XJTU team achieves breakthrough in special functional alloys
The compressive strength of the alloy is up to 2.64 GPa, surpassing other reported NTE materials.
Negative thermal expansion (NTE) materials are specialized functional materials that exhibit anomalous expansion and hold broad application prospects in high-tech fields such as precision transmission.
However, most NTE materials are intrinsically brittle intermetallic compounds with insufficient strength. Though some primary phase-transition alloys offer good mechanical properties, they suffer from inherently narrow service temperature ranges, creating an urgent need to develop NTE materials that combine high strength and broad operational temperature windows to meet these demanding requirements.
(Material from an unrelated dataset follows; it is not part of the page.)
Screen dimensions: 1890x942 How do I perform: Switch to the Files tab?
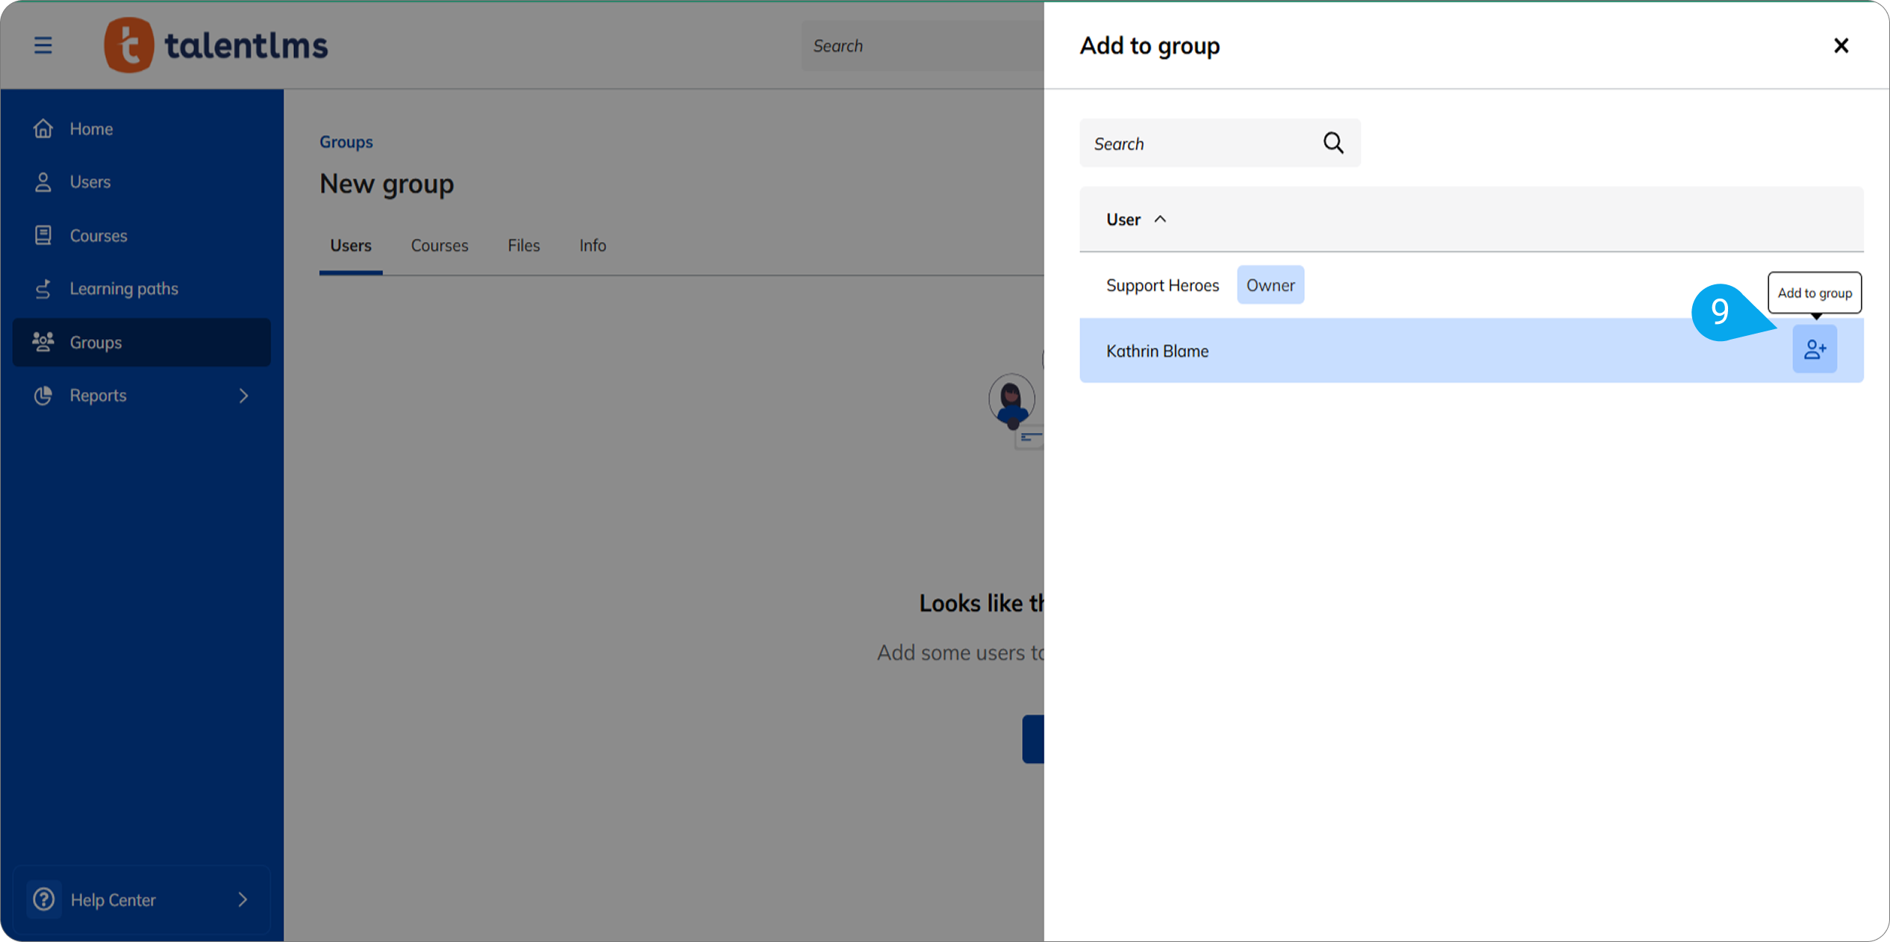pos(523,245)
Professor Ma Tianyu's team at the Frontier Institute of Science and Technology of Xi'an Jiaotong University (XJTU) recently designed a high-strength, wide-temperature-range NTE Fe-Co-Ni-Ti compositionally complex alloy (CCA) based on multi-principal-element interaction effects.
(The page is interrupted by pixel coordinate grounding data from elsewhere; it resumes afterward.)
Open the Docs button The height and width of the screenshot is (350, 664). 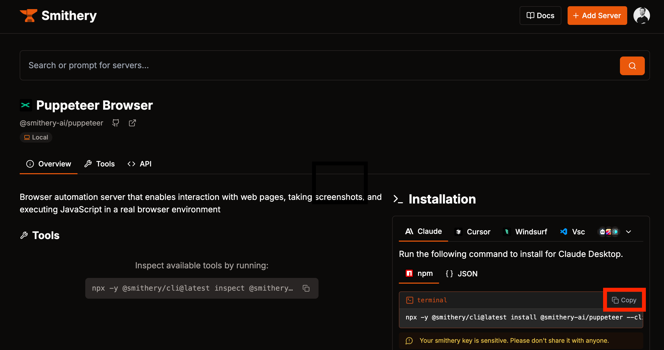click(x=540, y=16)
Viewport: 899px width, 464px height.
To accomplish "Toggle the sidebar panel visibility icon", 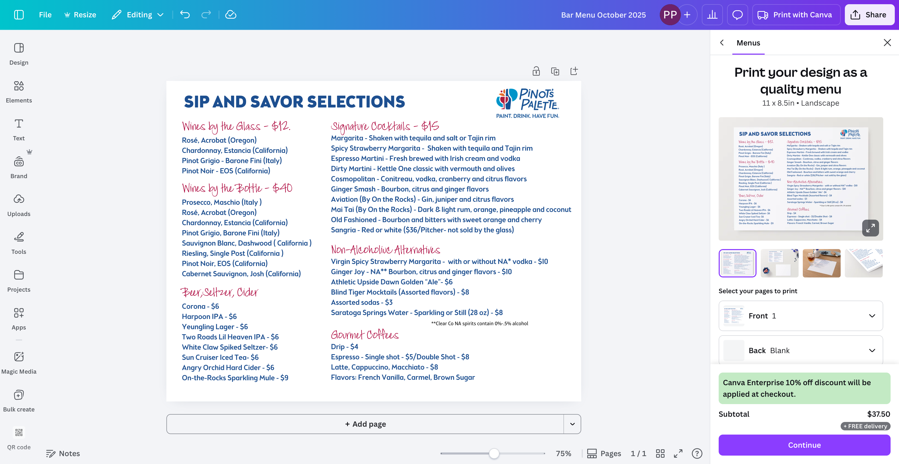I will pos(19,15).
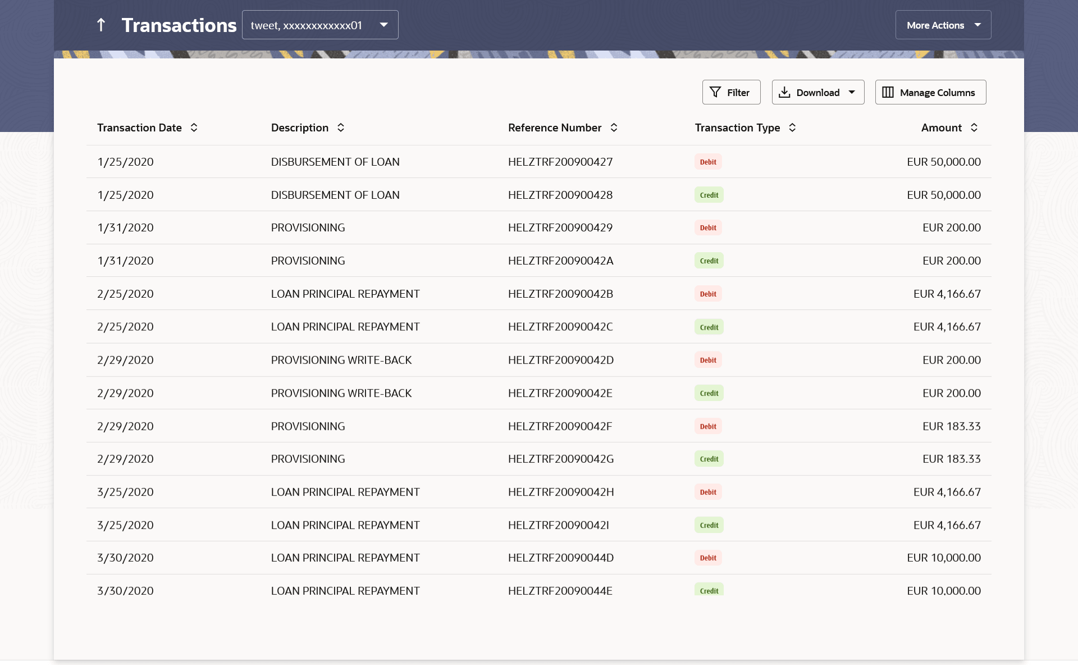This screenshot has width=1078, height=665.
Task: Select reference number HELZTRF20090044D
Action: click(x=560, y=558)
In this system, the FCC matrix undergoes a unit-cell-expanding structural transformation upon cooling, generating the NTE effect. Micron-scale BCC quenched martensite and nano-scale ordered FCC precipitates provide strengthening effects and constrain the phase-transition kinetics of the FCC matrix, enabling both high strength and a broad service temperature range.
The study, titled Ultrastrong Negative Thermal Expansion Compositionally Complex Alloy, was published online in the top-tier materials journal Advanced Materials.